Post #4 is all I need to say on this subject. I just corrected yours and Marks errors I am not getting sucked into a stupid oil post with you two.

There's a "burr under your saddle" for naught. I was elated that in today's world, a forum member remembered, and knew more than I, about the peculiarity of Scott Atwater, a low baller at the time, (ran dad's '55 or '56 10 hp "Bail-a-matic" before I could afford my own) coming out with something as amazing as 100:1 when the days of 24:1 (quart to 6 gallons, engine oil you put in your 4 "cycle" auto/truck engine) was all that was available for premix, weren't that far behind us........and the trail of smoke followed you.....
 
Heres a lil tidbit...SuperTech dino oil is better than Amsoil synthetic is certain areas.. and it put up dang good results through its not synthetic.

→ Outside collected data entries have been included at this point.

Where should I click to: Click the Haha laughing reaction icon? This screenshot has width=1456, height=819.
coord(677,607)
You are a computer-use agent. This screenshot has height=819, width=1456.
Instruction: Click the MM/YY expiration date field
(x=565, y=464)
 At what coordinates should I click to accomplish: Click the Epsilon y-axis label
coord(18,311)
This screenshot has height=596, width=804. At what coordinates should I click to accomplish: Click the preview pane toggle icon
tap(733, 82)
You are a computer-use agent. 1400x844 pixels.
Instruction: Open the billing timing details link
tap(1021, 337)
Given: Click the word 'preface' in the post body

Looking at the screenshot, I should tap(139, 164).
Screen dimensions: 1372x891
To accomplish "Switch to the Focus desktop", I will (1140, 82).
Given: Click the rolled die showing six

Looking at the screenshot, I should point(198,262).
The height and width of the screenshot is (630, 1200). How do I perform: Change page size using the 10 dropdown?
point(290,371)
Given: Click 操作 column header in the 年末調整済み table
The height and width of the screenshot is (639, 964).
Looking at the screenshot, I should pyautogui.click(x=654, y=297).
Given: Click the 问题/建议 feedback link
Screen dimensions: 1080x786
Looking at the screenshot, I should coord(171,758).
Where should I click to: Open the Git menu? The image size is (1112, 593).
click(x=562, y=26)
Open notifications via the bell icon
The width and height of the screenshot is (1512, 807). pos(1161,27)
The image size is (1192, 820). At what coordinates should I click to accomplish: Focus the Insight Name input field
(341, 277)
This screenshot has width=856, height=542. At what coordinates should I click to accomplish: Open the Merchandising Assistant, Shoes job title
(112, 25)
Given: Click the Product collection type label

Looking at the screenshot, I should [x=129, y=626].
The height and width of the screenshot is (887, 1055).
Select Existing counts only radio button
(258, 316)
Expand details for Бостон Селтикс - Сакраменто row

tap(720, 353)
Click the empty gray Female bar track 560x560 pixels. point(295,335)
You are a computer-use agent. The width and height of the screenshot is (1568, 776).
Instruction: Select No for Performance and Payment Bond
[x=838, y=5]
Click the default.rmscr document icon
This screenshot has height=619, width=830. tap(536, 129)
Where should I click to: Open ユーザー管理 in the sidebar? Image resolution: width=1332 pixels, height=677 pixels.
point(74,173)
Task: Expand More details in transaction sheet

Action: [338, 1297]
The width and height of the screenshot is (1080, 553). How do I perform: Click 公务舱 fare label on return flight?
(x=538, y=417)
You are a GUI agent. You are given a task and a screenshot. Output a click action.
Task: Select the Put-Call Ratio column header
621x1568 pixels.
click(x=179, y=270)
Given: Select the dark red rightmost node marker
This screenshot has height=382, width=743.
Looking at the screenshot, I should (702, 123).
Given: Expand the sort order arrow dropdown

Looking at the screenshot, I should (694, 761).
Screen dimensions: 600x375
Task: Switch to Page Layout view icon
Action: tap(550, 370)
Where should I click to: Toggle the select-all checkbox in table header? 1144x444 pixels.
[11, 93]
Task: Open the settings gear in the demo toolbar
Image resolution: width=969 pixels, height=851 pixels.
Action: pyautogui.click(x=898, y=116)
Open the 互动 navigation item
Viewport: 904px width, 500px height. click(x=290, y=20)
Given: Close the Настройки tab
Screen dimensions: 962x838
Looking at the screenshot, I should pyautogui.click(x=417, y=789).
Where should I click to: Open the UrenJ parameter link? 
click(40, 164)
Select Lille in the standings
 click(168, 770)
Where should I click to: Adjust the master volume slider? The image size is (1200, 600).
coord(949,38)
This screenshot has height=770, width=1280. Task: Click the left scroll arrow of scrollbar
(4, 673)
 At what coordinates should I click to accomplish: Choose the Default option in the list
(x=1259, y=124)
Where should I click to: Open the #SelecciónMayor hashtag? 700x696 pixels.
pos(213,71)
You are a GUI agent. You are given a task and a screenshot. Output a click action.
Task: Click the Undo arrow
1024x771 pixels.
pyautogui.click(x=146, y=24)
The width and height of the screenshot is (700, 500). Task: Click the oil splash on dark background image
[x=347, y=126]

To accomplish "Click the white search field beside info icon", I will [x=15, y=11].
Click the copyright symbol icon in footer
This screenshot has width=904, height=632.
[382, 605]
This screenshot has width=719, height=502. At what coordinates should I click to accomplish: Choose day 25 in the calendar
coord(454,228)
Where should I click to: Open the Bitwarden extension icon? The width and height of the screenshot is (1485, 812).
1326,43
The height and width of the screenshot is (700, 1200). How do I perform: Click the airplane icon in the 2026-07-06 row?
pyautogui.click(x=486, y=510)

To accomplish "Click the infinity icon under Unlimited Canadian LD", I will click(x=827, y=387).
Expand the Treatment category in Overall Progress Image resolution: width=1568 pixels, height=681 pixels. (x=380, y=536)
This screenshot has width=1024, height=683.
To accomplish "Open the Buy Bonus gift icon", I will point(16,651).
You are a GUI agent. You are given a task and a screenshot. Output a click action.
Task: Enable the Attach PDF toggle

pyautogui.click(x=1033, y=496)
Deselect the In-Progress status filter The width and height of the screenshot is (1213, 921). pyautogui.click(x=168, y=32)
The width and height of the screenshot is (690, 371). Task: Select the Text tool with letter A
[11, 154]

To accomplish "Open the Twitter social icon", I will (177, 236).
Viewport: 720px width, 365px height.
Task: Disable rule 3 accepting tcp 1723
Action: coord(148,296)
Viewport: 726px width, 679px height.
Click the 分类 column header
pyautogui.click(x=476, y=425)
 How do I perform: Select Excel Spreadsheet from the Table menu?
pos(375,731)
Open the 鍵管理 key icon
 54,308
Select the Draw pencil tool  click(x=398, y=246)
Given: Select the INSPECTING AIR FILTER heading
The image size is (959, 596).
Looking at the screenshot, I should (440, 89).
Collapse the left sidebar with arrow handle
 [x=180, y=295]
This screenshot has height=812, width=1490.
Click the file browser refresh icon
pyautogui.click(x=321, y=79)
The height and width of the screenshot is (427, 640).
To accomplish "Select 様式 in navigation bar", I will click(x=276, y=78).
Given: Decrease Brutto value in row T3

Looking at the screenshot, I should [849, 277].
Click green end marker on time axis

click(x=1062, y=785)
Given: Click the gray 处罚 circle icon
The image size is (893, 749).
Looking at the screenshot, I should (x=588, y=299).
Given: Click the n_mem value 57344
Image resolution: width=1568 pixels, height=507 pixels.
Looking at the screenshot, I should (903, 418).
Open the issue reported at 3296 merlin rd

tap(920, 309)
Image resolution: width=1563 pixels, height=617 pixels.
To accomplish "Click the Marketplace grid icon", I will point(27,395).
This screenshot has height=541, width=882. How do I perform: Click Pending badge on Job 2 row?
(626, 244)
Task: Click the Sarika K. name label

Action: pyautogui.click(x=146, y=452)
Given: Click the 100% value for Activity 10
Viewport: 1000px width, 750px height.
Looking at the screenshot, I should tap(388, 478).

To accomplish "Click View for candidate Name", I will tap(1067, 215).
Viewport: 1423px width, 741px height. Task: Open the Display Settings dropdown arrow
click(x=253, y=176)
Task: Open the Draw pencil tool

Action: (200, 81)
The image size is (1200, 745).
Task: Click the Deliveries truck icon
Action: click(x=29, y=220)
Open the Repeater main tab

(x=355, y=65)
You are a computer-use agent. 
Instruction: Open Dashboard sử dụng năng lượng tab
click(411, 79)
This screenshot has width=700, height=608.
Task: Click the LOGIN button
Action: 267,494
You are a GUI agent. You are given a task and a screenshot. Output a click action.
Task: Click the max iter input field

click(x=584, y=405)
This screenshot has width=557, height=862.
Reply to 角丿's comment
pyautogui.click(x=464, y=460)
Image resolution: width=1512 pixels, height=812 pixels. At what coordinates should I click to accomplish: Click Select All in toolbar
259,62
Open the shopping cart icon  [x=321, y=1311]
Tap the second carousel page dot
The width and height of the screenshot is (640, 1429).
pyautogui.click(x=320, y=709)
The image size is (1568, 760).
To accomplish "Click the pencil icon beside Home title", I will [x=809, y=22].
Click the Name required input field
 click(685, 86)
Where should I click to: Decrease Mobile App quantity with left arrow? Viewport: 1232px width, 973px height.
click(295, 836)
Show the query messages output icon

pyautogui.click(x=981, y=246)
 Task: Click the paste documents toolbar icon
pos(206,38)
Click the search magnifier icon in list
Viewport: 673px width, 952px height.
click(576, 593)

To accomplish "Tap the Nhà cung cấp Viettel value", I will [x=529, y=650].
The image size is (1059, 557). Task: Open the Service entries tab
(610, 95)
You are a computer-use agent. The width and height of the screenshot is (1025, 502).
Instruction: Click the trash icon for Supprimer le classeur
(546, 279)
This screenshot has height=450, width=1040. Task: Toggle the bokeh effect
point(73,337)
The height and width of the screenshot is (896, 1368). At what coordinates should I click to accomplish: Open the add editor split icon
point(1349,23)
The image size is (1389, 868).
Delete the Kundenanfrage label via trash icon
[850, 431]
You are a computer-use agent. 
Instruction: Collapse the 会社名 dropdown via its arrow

https://www.youtube.com/watch?v=EZG6EBakNfs


Very interesting, thanks......so much for the Boo Birds that say wallyworld oil is junk. The corrosion test sorta dispels the feelings of of the big guns on another forum that live in the salt water arena and said that the dino did a better of resisting corrosion, leading to a semi-syn (like Pennzoils choice for TC-W3) for the best of both worlds. Maybe Amsoil and their brand of syn or semi-syn had different additives that made the difference.

On the subject, Quicksilver oil doesn't bother to tell you what's inside, but with Pennzoil sitting side by side on the WW shelf, makes you wonder, and wonder about the 2:1 price difference.
 
Great info. I am always open for ideas and theories....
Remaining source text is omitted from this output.